> EXERCISE PROMPT:
All lines from the one containing "Switch output to 大写 uppercase" to the end of the listing below should be output exactly; omit the pictures.

> PROVIDED ENTRIES:
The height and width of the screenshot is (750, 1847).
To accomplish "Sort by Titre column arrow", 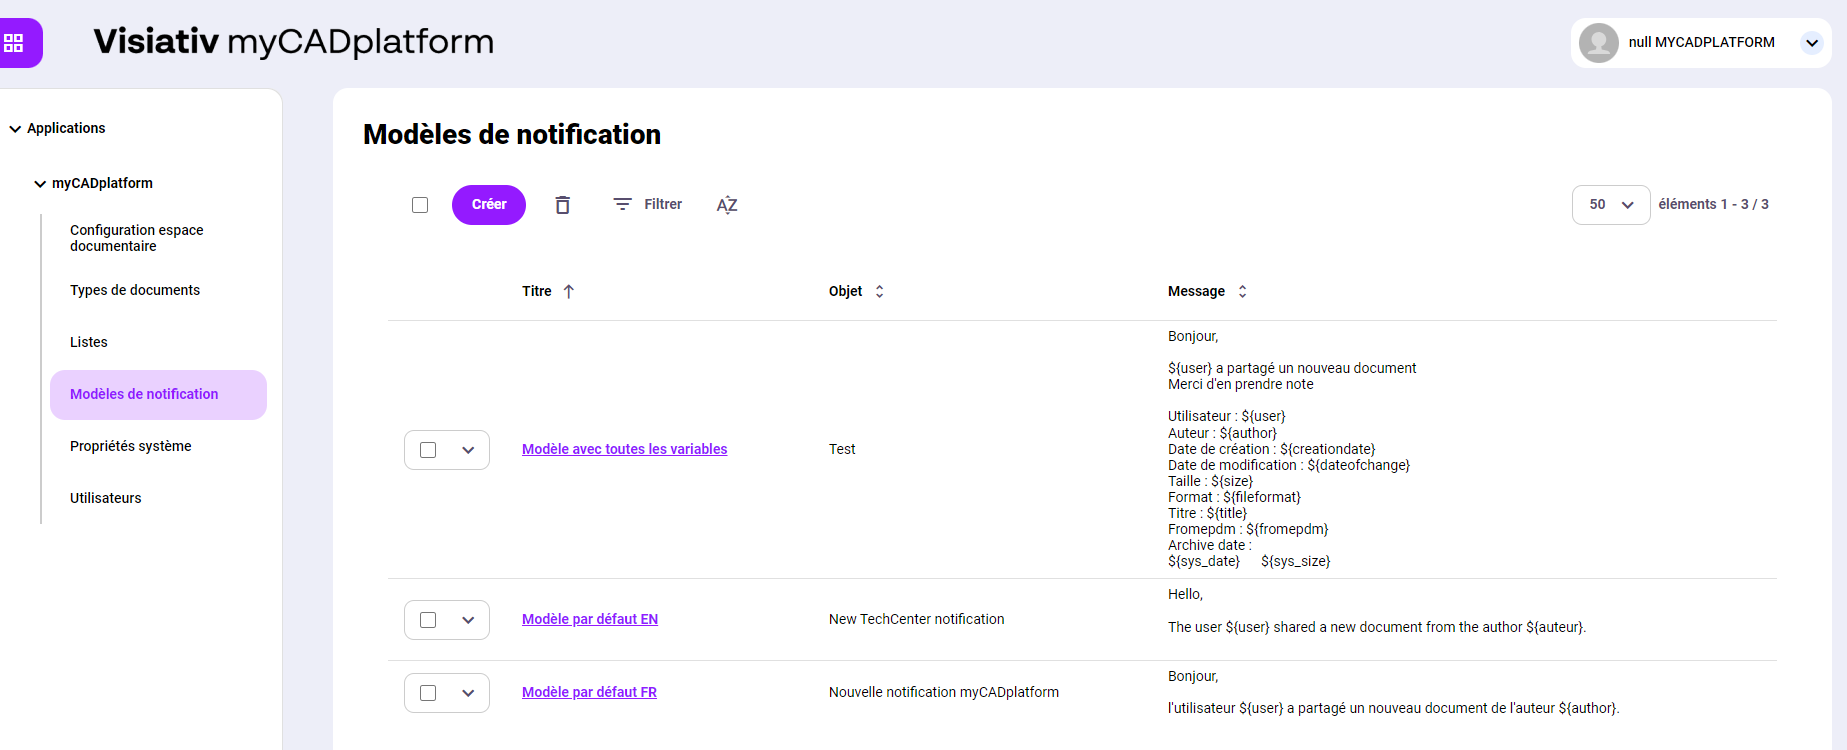I will pos(569,292).
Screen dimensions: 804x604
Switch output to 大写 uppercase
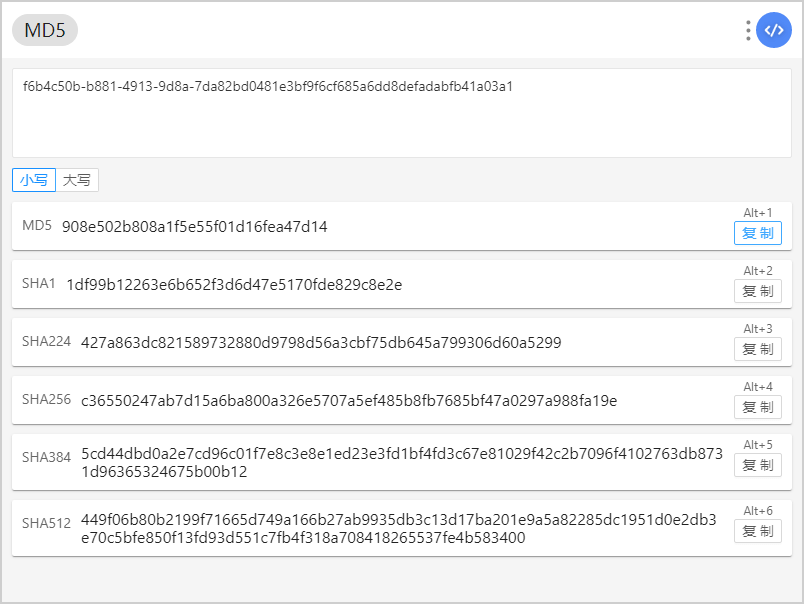(77, 180)
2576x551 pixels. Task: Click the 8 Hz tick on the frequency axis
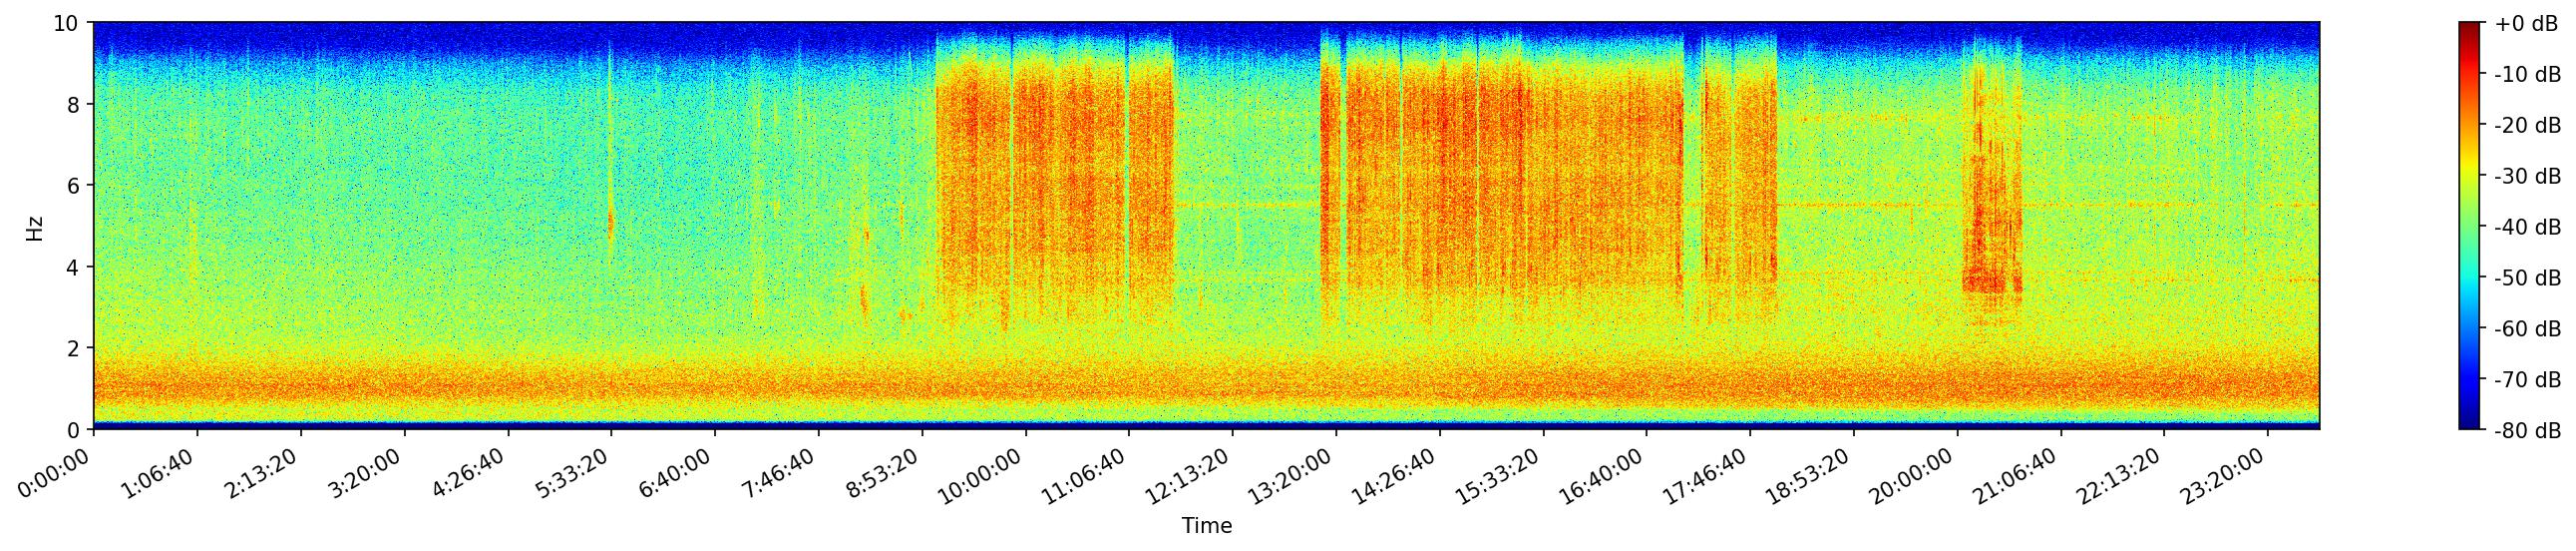75,104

> EXERCISE OUTPUT:
Switch output to 大写 uppercase
(77, 180)
2576x551 pixels. Task: Click the 8 Hz tick on the frequency axis
75,104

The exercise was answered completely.